=== ASSIGNED TASK ===
For each statement, decide whether it agrees with the GSEA overview below. Answer yes or no and quote the deciding words from the overview.
1. The application adjusts its P-values with the Benjamini-Hochberg correction.
2. The Gene Ontology libraries included in the application come from Mouse MSigDB Collections.
3. The Streamlit App is launched from the Apps Library.

=== PROVIDED TEXT ===

────────────────

Gene Set Enrichment Overview

Introduction to the Gene Set Enrichment Analysis (GSEA) Capsule.

This Streamlit application streamlines Gene Set Enrichment Analysis (GSEA) for experimental biologists, enhancing their ability to interpret genome-wide expression data (see Gene set enrichment analysis: A knowledge-based approach for interpreting genome-wide expression profiles for more details). The application speeds up processing using parallel computation and employs statistical methods like the Fisher's Exact Test, Hypergeometric Test, and Chi-Squared Test to calculate P-values. It also adjusts these values for false discovery rates using the Benjamini-Hochberg correction. The application presents its findings through interactive charts and bar graphs, providing users with a clear and direct visual representation of significant gene sets and their associated biological pathways. This approach makes complex data analysis more accessible and easier to understand.

The application includes Gene Ontology libraries for Biological Processes, Cellular Components, and Molecular Functions from Human MSigDB Collections to reduce the need for manual input and accelerate the analysis process. Gene Ontology is used for annotation as it is widely recognized and commonly used due to its comprehensive yet user-friendly structure. It provides a standardized vocabulary for describing gene roles across various biological entities.

Running GSEA in Code Ocean

  1. Duplicate Gene Set Enrichment Analysis (GSEA) from the Apps Library.

  1. Once in the Capsule, launch the Streamlit App from the Cloud Workstation panel.

Using the GSEA Application

Analysis

Once the Application has launched, you will be be presented with two tabs at the top:

Analysis and Advanced Settings

Begin using Analysis.

  1. In the Input a gene set name field, enter a name for the gene set.

  2. Below that, you have two options to input the gene set:

    Test Input: Paste a newline-separated list of gene names directly into the provided text box.

    File Selection: Click the "Select..." dropdown to upload a gene list from the local data folder.

────────────────

=== LISTED ENTRIES ===
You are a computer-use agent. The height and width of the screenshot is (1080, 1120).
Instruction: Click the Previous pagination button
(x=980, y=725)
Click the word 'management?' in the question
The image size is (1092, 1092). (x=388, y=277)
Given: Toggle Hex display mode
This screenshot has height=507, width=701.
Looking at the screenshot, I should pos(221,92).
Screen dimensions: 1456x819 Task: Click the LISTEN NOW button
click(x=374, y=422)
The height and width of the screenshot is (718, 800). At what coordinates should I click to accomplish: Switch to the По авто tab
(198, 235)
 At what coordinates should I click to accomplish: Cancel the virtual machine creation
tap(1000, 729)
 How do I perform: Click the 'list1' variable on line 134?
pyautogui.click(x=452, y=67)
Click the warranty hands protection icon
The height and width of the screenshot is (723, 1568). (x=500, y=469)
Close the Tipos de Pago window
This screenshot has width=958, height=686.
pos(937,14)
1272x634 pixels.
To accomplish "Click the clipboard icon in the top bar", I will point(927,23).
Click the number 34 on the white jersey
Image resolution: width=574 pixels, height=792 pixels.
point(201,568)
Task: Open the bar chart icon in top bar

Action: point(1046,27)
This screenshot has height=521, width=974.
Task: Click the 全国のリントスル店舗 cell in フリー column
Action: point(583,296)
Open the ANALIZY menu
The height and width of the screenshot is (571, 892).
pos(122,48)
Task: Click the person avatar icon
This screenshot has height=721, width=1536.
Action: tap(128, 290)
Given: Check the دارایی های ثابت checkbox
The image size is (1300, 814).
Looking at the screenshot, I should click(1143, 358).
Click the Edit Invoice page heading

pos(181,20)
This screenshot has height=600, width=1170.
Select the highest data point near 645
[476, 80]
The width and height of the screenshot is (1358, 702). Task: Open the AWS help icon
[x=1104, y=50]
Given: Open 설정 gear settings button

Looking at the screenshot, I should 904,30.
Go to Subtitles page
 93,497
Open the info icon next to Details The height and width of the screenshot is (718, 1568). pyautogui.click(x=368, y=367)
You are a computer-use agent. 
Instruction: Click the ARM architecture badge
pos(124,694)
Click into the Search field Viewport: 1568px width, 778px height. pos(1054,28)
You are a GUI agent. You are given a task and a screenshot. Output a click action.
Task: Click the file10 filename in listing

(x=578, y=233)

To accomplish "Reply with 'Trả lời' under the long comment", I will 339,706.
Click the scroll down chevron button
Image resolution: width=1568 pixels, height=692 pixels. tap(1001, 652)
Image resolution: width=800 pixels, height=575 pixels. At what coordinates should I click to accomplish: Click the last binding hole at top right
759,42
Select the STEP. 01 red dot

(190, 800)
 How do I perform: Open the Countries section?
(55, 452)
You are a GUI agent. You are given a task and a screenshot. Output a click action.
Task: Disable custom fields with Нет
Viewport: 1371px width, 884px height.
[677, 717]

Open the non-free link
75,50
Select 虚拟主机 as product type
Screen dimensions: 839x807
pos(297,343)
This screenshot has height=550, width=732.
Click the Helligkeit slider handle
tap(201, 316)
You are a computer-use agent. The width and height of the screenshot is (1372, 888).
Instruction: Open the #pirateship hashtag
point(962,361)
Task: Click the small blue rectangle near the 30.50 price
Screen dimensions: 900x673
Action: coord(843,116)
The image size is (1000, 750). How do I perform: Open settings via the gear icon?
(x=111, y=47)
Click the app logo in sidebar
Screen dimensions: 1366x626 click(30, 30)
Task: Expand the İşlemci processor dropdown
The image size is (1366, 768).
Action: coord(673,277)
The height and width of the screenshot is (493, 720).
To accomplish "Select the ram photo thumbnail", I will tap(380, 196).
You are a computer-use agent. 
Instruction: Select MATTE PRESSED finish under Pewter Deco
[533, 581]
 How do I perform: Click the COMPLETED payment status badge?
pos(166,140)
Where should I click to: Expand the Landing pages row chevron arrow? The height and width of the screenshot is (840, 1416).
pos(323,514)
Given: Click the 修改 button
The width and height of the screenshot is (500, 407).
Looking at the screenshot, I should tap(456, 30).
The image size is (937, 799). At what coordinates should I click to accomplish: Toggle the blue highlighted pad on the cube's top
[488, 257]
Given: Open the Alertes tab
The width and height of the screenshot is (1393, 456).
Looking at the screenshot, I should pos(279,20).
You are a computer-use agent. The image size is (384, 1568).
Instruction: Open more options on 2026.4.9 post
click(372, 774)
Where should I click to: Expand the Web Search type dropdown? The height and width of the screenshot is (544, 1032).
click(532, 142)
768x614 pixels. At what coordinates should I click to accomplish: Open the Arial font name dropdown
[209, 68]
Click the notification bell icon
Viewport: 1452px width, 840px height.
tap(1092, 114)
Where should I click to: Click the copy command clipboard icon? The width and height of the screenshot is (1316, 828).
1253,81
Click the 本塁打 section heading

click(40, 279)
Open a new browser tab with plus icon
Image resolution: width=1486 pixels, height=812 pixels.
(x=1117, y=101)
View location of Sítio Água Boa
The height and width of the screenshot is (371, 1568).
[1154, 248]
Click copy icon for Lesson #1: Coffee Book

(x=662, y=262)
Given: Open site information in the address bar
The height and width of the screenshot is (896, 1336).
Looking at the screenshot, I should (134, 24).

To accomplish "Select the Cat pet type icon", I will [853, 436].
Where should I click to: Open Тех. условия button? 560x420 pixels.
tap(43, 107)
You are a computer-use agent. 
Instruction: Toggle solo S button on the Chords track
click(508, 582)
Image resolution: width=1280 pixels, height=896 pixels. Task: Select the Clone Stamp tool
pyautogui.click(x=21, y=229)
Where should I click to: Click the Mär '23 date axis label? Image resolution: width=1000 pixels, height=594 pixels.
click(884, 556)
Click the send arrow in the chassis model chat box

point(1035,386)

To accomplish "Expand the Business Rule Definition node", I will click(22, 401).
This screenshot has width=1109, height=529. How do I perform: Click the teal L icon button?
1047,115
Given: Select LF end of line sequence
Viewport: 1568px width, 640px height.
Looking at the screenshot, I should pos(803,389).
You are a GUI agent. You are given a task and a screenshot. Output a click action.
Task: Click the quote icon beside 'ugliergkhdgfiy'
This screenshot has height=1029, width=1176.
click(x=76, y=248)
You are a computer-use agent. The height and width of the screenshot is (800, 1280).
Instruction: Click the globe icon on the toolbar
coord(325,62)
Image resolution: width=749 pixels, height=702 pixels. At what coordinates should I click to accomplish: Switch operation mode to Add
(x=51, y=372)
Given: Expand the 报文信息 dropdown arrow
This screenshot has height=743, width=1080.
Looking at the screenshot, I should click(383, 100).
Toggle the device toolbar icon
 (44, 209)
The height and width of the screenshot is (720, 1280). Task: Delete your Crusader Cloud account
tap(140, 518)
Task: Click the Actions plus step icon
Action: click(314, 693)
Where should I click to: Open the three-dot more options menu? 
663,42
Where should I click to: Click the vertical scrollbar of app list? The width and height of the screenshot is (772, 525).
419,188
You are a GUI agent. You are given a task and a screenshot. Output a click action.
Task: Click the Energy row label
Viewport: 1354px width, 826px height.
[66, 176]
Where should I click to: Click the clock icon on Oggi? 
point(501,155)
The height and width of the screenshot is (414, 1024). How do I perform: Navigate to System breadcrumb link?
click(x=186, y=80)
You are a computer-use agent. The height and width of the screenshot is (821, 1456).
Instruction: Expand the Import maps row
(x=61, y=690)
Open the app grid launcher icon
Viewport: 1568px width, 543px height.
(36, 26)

────────────────

=== SOLUTION TO THIS EXERCISE ===
1. Yes: "It also adjusts these values for false discovery rates using the Benjamini-Hochberg correction."
2. No: "from Human MSigDB Collections"
3. No: "launch the Streamlit App from the Cloud Workstation panel"